Morrissey has found a successful niche in his suburban Philadelphia market, competing with the larger national builders but offering the service, customization, and standard offerings of a smaller custom builder. He builds single-family homes, twins, and townhomes starting in the low $400s but ranging to over $1 million. “We don’t look to 100 percent customize, but we’ll take any floorplan and adjust it to the family’s lifestyle, how the home will work for them,” Morrissey says.

Foxlane’s Anderson Preserve community in Newtown, Pennsylvania, comprises 10 homes with an average price just over $1 million. Bringing natural gas to the site would have cost several hundred thousand dollars.

Foxlane also differentiates itself by seeking land in A or A+ locations, with good schools, proximity to transportation, and a short commute to Philadelphia. But in many of these locations, getting access to natural gas is becoming increasingly costly and burdensome. “Sometimes townships don’t want growth,” Morrissey says, “so they’re not pushing for utilities” such as natural gas or sewer. “The cost to run natural gas to some of those locations, even though they’re in really good locations, close to urban areas, the cost of natural gas is so high that propane is a really good alternative in that situation.”

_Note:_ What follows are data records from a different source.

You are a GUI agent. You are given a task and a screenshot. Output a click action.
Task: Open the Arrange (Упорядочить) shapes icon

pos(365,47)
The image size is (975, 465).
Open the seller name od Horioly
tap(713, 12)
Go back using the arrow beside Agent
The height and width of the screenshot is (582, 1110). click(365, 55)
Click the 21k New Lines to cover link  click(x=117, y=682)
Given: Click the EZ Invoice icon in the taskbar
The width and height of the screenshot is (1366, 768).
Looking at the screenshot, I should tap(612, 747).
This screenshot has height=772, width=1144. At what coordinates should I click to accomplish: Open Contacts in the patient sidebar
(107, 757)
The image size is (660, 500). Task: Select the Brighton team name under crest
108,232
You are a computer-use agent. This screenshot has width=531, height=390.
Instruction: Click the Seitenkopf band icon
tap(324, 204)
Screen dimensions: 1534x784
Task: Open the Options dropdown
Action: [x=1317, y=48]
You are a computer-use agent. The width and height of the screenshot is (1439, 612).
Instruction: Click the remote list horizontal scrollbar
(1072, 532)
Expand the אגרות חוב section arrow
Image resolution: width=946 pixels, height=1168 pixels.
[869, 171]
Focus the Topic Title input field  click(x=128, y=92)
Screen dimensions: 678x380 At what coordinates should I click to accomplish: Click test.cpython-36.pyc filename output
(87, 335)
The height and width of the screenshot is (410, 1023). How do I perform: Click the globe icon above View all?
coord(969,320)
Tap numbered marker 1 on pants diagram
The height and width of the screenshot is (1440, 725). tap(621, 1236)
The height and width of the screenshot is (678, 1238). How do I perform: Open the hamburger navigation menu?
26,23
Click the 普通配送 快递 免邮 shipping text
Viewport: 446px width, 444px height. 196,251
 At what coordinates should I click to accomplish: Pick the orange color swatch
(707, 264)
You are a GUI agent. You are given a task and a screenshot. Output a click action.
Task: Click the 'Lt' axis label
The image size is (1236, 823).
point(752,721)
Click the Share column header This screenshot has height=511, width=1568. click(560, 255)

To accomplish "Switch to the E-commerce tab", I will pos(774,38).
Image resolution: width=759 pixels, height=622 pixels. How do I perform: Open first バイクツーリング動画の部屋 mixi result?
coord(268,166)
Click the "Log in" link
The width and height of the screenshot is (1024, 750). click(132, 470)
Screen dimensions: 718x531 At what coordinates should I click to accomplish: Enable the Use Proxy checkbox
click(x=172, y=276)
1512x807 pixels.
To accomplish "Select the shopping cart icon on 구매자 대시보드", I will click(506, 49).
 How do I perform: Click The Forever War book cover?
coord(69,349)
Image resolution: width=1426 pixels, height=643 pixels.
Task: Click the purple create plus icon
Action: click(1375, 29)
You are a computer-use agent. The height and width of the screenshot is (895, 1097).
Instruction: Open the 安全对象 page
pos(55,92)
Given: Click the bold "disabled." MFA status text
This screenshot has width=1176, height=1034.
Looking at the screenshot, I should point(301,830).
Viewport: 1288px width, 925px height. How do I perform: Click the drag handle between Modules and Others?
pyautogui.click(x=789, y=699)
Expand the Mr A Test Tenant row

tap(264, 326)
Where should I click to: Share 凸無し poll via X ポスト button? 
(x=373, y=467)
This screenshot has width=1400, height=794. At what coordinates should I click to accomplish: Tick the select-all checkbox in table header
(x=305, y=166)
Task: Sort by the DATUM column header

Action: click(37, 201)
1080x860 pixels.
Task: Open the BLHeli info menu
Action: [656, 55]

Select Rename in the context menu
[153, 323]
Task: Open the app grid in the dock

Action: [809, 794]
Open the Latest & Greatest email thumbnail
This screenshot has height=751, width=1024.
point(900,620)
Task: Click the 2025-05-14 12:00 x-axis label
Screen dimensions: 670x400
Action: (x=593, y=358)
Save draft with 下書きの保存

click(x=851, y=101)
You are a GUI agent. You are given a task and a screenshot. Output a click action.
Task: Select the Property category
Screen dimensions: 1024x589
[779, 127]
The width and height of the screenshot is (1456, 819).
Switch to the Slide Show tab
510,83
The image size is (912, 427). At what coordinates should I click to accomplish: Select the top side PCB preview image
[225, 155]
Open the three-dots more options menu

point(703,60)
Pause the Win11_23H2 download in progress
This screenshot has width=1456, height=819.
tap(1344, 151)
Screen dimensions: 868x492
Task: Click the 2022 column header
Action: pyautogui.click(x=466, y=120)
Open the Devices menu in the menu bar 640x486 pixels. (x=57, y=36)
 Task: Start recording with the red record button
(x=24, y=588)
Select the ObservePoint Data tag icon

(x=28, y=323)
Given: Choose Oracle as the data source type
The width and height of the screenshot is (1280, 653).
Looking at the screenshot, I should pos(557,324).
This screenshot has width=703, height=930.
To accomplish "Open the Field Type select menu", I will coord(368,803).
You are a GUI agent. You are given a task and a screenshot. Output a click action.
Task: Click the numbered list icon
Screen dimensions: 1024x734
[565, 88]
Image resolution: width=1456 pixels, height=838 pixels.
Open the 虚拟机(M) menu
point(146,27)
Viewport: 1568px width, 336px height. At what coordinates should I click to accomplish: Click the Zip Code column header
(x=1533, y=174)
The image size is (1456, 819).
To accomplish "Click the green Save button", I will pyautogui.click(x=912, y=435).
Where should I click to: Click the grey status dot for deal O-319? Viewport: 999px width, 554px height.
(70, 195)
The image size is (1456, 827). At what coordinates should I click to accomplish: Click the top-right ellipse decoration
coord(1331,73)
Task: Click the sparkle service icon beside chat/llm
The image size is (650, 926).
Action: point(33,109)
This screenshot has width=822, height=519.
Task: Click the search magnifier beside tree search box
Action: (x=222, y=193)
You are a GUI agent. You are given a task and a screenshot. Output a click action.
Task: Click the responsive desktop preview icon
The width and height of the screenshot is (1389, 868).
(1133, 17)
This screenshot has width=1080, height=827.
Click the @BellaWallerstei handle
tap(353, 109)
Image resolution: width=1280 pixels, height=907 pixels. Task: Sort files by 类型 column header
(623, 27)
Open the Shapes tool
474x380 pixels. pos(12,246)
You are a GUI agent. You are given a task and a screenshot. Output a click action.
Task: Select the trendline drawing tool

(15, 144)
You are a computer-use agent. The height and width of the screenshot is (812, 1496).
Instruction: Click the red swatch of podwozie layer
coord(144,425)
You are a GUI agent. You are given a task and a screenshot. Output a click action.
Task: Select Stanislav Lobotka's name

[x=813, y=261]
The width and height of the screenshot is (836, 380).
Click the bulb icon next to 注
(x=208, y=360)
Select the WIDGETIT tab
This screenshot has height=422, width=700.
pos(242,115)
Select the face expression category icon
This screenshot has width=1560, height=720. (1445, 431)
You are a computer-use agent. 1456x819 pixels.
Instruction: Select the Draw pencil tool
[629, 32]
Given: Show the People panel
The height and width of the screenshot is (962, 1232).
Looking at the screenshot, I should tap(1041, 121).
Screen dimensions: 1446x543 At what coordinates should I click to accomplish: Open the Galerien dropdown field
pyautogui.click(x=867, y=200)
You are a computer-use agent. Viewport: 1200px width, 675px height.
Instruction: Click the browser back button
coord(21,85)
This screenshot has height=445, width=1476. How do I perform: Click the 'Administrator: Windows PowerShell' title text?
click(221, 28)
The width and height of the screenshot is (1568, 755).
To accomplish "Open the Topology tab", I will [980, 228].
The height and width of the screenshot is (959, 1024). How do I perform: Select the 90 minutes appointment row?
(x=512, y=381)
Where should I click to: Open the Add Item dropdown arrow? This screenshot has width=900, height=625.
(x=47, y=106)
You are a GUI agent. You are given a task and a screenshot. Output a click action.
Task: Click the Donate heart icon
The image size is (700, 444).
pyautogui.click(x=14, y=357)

The builder turns to propane in part because going all-electric is simply not an option for the company’s market and price point, says Michael Long, Foxlane’s production manager. “We’re providing a high-end, semi-custom product, and when you’re dealing with the customers at that type of level, you definitely need to be able to supply a good fuel source for not only efficiency but also for the type of appliances they want,” Long says. “You can’t sell a $1 million home and have electric cooktops. It doesn’t fly in this market. So the best choice for us is to go with propane.”

Fueling in-demand options

The 10-home Anderson Preserve community is an illustrative example. Located in a desirable location 10 minutes from Newtown borough and with excellent schools, the community offers homes averaging about 4,000 square feet and priced a little over $1 million.

Propane allows Foxlane to offer popular gas-fueled options such as fireplaces, tankless water heaters, and whole-home generators.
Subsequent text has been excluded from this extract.